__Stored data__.
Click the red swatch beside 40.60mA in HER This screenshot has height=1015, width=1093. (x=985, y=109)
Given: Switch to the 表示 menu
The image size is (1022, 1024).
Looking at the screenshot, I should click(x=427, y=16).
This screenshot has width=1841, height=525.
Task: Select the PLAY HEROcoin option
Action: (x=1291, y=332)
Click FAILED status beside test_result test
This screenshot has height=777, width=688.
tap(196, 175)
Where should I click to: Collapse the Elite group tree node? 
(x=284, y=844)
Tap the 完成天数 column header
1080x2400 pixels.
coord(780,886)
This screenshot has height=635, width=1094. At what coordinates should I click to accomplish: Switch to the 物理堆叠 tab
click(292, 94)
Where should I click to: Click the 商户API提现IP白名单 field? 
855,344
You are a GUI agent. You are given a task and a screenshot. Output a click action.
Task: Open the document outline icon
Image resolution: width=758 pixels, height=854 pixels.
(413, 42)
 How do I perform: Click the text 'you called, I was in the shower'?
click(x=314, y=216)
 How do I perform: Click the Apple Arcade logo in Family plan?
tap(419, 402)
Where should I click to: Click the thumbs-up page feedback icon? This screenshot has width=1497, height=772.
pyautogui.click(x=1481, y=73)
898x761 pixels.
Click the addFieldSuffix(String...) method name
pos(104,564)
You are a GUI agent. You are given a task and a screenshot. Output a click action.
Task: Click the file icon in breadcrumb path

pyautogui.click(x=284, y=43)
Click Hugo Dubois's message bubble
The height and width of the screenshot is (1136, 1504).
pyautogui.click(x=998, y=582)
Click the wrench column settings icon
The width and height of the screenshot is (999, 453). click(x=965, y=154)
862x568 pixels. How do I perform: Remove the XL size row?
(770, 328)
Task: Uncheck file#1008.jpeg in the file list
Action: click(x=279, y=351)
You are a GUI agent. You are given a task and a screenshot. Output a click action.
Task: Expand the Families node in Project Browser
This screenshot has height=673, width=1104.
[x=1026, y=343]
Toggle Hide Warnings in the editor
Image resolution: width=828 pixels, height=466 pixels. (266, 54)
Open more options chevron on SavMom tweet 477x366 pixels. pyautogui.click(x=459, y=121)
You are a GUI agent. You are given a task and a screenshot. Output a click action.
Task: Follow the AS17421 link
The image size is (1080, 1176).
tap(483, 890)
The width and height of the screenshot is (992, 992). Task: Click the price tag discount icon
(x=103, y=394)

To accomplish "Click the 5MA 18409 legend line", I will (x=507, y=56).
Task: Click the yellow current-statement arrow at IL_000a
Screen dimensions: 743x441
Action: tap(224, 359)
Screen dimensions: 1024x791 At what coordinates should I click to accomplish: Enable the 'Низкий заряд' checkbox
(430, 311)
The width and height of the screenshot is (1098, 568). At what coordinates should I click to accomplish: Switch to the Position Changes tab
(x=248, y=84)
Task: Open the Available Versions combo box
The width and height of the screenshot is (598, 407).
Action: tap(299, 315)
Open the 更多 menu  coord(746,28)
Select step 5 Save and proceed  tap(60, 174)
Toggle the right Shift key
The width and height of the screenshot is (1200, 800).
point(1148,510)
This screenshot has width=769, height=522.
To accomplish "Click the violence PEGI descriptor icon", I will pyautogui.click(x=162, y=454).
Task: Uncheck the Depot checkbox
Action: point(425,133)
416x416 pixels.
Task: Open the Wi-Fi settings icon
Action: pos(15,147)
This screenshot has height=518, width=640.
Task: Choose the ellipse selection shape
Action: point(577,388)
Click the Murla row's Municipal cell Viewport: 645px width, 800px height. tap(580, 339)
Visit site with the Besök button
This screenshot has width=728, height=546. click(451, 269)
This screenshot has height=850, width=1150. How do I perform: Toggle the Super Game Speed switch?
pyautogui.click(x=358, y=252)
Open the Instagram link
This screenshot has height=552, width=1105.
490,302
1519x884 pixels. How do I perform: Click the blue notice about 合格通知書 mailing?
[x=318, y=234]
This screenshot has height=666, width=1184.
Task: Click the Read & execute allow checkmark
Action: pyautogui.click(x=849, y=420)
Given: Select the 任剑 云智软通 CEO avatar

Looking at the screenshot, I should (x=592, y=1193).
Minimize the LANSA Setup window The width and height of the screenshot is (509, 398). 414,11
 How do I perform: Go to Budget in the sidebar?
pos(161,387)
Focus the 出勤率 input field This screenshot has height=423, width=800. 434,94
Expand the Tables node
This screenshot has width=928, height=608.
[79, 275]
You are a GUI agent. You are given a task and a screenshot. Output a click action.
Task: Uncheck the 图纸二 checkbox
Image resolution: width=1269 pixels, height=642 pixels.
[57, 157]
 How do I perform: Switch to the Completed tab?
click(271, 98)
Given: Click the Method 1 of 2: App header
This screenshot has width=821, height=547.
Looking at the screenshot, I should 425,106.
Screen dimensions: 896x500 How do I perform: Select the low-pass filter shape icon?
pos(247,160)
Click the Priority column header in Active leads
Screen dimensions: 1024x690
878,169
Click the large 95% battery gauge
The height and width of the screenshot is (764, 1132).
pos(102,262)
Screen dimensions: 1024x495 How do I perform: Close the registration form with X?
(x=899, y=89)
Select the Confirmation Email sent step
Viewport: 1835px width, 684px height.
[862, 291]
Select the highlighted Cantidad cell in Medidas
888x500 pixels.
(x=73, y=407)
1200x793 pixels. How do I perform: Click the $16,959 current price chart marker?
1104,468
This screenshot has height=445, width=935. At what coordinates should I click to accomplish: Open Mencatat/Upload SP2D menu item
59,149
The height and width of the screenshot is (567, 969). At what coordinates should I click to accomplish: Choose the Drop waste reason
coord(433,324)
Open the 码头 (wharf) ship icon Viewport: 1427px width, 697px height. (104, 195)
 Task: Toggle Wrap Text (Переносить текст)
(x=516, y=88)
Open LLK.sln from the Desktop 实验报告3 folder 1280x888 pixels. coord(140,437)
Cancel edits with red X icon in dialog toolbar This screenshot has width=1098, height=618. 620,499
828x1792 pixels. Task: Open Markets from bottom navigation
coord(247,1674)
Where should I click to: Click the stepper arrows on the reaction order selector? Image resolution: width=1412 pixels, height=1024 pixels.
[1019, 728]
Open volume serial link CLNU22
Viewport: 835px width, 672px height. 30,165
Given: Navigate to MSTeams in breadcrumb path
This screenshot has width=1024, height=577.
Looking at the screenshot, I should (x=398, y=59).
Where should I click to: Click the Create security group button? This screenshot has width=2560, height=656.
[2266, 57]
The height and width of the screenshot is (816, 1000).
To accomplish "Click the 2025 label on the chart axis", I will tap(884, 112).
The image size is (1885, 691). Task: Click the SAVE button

__REQUIRED WORK__.
Repeat exactly the lines above from the one with "Given: Click the Method 1 of 2: App header" up to and including the one with "Open LLK.sln from". No other line belongs in the reply.

__COMPLETED TASK__.
Given: Click the Method 1 of 2: App header
This screenshot has width=821, height=547.
Looking at the screenshot, I should 425,106.
Screen dimensions: 896x500 How do I perform: Select the low-pass filter shape icon?
pos(247,160)
Click the Priority column header in Active leads
Screen dimensions: 1024x690
878,169
Click the large 95% battery gauge
The height and width of the screenshot is (764, 1132).
pos(102,262)
Screen dimensions: 1024x495 How do I perform: Close the registration form with X?
(x=899, y=89)
Select the Confirmation Email sent step
Viewport: 1835px width, 684px height.
[862, 291]
Select the highlighted Cantidad cell in Medidas
888x500 pixels.
(x=73, y=407)
1200x793 pixels. How do I perform: Click the $16,959 current price chart marker?
1104,468
This screenshot has height=445, width=935. At what coordinates should I click to accomplish: Open Mencatat/Upload SP2D menu item
59,149
The height and width of the screenshot is (567, 969). At what coordinates should I click to accomplish: Choose the Drop waste reason
coord(433,324)
Open the 码头 (wharf) ship icon Viewport: 1427px width, 697px height. (104, 195)
 Task: Toggle Wrap Text (Переносить текст)
(x=516, y=88)
Open LLK.sln from the Desktop 实验报告3 folder 1280x888 pixels. coord(140,437)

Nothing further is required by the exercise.